About Samsung
Samsung was founded as a grocery trading store on March 1, 1938, by Lee Byung-Chullin Taegu, Korea, trading noodles and other goods produced in and around the city and exporting them to China and its provinces. (The company name, Samsung, came from the Korean for “three stars.”) Samsung first entered the electronics industry in 1969 with several electronics-focused divisions. Their first products were black-and-white televisions. The late 1970s and early ’80s saw the rapid expansion of Samsung’s technology businesses. Separate semiconductor and electronics branches were established, and in 1978 an aerospace division was created.

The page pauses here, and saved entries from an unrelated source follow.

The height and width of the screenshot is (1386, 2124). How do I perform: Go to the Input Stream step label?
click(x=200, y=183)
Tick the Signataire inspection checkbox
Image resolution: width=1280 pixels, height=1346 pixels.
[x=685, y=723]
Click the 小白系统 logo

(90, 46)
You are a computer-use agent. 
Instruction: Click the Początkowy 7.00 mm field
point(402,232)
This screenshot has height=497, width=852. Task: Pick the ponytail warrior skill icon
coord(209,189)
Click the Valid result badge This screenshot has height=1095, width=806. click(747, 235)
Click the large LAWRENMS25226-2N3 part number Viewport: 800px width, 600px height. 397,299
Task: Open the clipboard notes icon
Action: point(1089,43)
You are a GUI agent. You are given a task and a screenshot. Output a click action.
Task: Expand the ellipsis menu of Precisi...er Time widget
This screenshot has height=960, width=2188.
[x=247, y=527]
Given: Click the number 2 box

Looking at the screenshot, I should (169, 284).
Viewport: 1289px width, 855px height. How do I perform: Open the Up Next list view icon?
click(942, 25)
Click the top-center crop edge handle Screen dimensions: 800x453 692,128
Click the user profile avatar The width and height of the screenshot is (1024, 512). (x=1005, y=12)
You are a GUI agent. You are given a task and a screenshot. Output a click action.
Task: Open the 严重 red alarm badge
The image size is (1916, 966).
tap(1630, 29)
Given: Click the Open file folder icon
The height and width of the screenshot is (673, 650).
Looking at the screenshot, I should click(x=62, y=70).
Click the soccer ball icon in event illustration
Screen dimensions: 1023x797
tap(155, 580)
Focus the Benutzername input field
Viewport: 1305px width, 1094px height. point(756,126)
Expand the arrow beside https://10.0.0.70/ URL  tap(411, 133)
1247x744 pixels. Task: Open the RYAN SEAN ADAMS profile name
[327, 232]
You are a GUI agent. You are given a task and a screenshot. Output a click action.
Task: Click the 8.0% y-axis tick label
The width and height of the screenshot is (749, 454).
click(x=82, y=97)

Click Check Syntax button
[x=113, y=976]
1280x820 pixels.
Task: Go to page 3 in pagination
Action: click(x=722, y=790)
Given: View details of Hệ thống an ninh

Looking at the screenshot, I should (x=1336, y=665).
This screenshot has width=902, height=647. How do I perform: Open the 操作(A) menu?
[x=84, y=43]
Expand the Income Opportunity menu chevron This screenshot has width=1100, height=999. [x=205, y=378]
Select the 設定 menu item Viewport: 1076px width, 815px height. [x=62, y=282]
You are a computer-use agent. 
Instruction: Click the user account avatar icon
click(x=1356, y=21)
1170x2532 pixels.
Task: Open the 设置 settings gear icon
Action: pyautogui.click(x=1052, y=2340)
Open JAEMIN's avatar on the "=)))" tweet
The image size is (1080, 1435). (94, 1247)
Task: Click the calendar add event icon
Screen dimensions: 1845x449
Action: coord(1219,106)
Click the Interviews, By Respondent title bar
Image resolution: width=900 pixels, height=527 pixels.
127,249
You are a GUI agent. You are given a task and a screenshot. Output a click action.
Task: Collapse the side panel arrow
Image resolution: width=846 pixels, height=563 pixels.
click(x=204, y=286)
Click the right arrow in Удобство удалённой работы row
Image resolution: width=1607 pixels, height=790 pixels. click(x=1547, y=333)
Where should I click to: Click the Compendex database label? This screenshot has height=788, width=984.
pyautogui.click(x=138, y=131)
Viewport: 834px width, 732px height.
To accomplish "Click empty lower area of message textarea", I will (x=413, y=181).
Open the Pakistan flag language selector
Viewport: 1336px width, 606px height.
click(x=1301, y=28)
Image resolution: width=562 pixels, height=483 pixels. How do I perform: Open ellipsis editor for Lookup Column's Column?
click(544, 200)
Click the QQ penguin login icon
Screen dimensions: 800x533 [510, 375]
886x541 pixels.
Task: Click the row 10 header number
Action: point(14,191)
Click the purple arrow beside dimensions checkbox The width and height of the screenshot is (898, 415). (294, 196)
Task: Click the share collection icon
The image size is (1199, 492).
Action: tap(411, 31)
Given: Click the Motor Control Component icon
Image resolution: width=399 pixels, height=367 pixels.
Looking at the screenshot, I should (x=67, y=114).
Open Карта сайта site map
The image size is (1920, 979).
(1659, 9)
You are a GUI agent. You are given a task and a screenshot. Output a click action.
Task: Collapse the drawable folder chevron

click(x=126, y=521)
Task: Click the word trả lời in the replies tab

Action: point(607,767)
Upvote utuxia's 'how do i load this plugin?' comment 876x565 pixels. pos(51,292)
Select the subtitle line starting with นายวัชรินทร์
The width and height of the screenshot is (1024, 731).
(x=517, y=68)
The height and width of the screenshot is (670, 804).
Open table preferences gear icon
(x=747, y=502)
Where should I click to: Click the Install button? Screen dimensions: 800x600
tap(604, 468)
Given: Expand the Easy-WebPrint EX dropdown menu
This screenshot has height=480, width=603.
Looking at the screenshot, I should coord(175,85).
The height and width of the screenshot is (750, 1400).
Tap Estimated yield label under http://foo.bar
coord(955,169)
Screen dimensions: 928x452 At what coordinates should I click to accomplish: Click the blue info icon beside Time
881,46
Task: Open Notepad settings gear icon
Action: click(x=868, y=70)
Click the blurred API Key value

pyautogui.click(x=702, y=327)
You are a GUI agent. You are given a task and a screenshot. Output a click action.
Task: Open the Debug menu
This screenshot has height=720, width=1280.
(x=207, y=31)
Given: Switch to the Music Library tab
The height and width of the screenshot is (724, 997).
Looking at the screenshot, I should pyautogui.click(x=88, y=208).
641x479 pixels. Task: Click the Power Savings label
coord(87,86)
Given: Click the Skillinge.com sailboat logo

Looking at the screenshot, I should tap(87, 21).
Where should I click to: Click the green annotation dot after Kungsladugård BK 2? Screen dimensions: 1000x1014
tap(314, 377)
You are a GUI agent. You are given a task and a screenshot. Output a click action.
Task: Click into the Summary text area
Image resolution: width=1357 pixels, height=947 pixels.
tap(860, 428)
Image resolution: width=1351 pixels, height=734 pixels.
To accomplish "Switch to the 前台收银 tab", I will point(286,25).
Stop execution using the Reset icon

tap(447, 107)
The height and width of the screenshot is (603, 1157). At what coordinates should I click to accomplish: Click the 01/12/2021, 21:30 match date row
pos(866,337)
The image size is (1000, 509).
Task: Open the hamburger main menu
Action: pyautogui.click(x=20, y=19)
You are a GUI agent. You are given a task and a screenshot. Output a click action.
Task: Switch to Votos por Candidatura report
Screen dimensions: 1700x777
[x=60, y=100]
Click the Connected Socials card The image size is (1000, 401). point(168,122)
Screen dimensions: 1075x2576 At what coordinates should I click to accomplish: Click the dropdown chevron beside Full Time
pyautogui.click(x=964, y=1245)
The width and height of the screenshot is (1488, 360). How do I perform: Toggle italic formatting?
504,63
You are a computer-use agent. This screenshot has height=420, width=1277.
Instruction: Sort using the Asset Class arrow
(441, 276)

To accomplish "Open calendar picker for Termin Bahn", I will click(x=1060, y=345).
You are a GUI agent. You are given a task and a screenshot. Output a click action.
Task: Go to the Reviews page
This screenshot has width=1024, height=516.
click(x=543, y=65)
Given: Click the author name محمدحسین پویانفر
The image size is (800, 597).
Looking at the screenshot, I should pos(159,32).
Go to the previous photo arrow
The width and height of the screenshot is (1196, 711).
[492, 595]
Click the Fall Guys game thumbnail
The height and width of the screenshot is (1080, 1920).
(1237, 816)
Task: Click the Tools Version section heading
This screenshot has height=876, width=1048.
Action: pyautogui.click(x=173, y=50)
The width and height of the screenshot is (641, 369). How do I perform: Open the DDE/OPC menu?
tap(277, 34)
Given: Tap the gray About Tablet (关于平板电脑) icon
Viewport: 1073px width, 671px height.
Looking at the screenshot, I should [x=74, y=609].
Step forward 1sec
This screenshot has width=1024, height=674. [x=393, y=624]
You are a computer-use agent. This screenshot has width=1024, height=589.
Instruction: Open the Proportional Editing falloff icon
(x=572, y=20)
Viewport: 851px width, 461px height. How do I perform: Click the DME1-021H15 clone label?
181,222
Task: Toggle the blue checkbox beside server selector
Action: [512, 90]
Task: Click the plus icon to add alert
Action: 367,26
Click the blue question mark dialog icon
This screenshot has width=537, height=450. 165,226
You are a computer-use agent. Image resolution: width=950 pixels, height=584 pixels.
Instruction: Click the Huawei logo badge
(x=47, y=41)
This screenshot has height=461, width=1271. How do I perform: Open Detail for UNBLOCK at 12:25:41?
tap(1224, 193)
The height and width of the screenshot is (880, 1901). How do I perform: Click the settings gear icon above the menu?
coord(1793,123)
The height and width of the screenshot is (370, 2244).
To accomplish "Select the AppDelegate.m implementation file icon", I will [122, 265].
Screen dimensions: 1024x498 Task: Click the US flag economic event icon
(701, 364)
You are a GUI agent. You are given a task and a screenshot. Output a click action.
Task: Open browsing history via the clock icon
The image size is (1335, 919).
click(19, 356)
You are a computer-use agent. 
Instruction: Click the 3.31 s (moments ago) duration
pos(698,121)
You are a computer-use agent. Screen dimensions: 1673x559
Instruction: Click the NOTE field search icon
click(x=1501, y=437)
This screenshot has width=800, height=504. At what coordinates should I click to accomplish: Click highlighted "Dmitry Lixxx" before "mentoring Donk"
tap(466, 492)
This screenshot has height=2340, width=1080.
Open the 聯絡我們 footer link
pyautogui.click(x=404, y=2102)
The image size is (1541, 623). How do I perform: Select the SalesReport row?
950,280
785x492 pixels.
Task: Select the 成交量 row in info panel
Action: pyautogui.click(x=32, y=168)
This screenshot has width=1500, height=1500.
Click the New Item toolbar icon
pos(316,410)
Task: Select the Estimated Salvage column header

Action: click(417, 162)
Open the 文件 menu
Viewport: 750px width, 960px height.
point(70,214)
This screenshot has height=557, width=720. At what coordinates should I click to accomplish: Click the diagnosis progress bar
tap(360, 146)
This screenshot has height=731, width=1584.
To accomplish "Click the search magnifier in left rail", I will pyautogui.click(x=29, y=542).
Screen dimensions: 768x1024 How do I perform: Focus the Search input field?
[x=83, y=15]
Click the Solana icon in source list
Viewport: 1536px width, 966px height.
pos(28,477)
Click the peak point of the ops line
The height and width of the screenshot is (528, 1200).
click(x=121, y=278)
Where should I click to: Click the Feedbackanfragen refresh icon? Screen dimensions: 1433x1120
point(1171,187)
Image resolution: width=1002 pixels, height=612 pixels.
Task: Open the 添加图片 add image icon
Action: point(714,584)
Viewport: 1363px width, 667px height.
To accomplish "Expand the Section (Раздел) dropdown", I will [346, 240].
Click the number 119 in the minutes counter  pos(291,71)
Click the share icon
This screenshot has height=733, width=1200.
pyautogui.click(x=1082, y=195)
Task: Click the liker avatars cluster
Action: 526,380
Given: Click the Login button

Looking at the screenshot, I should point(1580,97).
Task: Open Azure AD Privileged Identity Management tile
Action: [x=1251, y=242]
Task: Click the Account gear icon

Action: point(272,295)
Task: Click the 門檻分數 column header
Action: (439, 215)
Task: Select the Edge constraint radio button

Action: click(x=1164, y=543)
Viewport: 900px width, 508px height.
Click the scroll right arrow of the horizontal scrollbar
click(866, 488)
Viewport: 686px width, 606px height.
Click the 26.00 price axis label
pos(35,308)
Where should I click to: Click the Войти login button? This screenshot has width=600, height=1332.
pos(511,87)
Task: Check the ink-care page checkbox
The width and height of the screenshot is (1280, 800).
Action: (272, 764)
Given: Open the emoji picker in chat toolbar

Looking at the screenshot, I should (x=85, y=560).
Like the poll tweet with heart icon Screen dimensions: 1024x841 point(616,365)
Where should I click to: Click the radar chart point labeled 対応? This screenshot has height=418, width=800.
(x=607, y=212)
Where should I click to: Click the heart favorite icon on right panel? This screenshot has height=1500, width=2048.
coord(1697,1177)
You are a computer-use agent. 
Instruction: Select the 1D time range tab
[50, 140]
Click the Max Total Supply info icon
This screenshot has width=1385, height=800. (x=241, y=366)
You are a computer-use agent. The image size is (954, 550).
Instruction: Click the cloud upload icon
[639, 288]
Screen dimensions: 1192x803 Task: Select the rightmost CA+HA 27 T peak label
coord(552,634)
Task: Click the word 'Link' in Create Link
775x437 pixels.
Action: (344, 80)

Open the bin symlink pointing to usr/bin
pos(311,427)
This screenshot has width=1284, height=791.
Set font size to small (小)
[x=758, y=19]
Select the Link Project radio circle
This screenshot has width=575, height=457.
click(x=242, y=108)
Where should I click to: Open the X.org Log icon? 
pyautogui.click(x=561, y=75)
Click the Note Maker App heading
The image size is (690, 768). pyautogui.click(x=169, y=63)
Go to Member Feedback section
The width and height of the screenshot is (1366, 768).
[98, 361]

Samsung Data Systems (now Samsung SDS) was established in 1985 to serve businesses’ growing need for systems development. That helped Samsung quickly become a leader in information technology services. Samsung also created two research and development institutes that broadened the company’s technology line into electronics, semiconductors, high-polymer chemicals, genetic engineering tools, telecommunications, aerospace, and nanotechnology.
Samsung is now one of the world’s largest producers of electronic devices. Samsung specializes in the production of a wide variety of consumer and industry electronics, including appliances, digital media devices, semiconductors, memory chips, and integrated systems. It has become one of the most-recognizable names in technology and produces about a fifth of South Korea’s total exports.